··· Data to use
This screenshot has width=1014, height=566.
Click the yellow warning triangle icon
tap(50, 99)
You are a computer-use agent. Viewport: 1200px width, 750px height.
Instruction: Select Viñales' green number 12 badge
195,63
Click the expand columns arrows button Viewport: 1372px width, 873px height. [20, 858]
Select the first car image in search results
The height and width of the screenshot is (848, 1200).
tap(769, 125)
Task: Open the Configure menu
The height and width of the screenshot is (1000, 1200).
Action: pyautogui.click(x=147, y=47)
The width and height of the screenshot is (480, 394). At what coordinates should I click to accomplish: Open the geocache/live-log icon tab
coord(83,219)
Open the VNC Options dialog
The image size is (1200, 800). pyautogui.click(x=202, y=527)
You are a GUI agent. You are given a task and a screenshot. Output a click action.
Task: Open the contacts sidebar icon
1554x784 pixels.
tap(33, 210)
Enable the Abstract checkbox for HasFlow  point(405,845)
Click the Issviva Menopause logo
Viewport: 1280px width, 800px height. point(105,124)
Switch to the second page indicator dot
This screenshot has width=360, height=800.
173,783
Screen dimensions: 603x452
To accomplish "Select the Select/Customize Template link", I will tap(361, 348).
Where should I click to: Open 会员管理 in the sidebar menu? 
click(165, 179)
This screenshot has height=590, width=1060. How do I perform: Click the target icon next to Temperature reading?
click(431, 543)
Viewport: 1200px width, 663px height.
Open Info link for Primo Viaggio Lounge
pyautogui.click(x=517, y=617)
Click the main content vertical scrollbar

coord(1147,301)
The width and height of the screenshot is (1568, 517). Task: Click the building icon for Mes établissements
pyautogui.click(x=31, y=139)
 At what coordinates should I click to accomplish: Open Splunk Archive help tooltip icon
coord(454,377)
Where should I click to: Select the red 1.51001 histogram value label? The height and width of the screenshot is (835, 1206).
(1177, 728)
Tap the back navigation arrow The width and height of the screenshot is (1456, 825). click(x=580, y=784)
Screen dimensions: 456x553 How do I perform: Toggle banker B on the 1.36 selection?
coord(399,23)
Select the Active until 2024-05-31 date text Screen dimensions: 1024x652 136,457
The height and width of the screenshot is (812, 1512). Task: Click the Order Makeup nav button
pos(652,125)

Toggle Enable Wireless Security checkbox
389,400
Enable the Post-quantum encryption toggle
······
## [Task instructions]
Using the records above, copy each line that contains "agent".

## [Expected answer]
You are a computer-use agent. Viewport: 1200px width, 750px height.
You are a GUI agent. You are given a task and a screenshot. Output a click action.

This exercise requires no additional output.